Key	Type	Description
`utterances`	array	A turn-by-turn temporal sequence of the transcript, where the i-th element is an object containing information about the i-th utterance in the audio file.
`utterances[i].confidence`	number	The confidence score for the transcript of this utterance.
`utterances[i].end`	number	The ending time, in milliseconds, of the utterance in the audio file.
`utterances[i].speaker`	string	The identified speaker name or role for this utterance.
`utterances[i].start`	number	The starting time, in milliseconds, of the utterance in the audio file.
`utterances[i].text`	string	The transcript for this utterance.
`utterances[i].words`	array	A sequential array for the words in the transcript, where the j-th element is an object containing information about the j-th word in the utterance.
`utterances[i].words[j].text`	string	The text of the j-th word in the i-th utterance.
`utterances[i].words[j].start`	number	The starting time for when the j-th word is spoken in the i-th utterance, in milliseconds.
`utterances[i].words[j].end`	number	The ending time for when the j-th word is spoken in the i-th utterance, in milliseconds.
`utterances[i].words[j].confidence`	number	The confidence score for the transcript of the j-th word in the i-th utterance.
`utterances[i].words[j].speaker`	string	The identified speaker name or role who uttered the j-th word in the i-th utterance.
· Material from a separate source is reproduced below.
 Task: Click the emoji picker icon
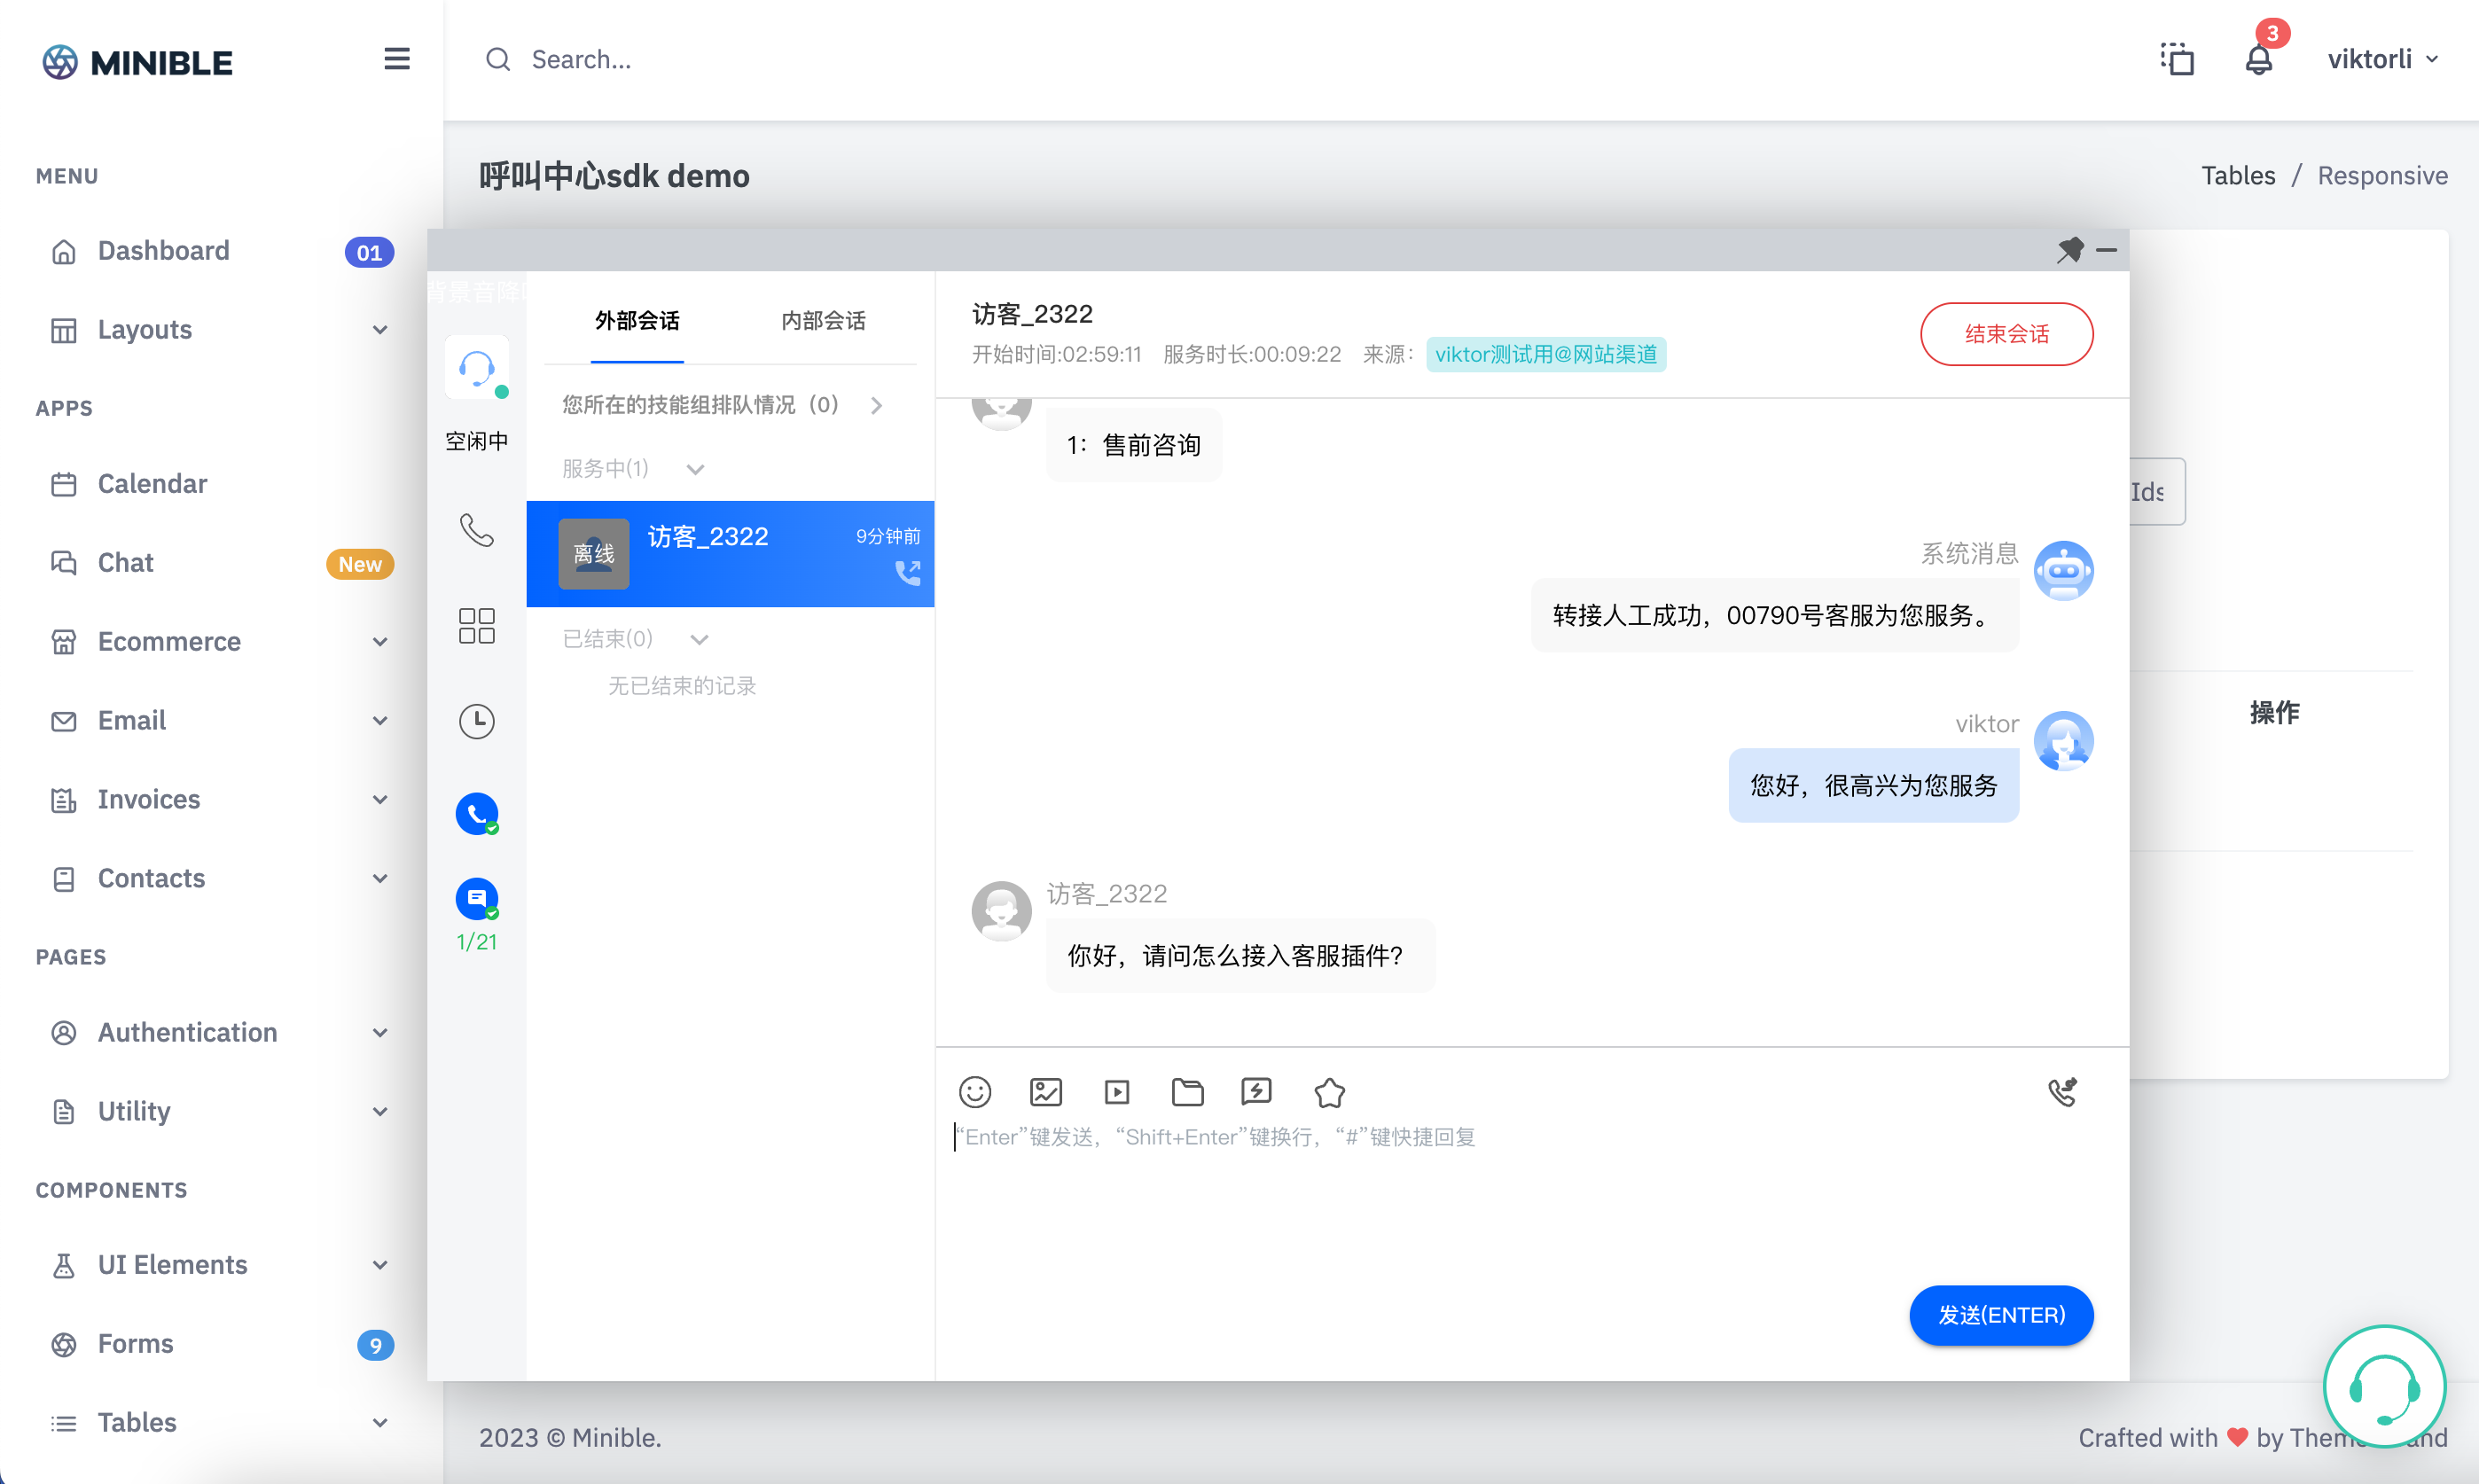coord(974,1091)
Key differences from standard transcription

Field	Standard Transcription	With Speaker Identification
`utterances[].speaker`	Generic labels (`"A"`, `"B"`, `"C"`)	Identified names (`"Michel Martin"`, `"Peter DeCarlo"`) or roles (`"Agent"`, `"Customer"`)
`utterances[].words[].speaker`	Generic labels (`"A"`, `"B"`, `"C"`)	Identified names or roles matching the utterance speaker

All other fields (text, start, end, confidence, words) remain unchanged from the original transcript.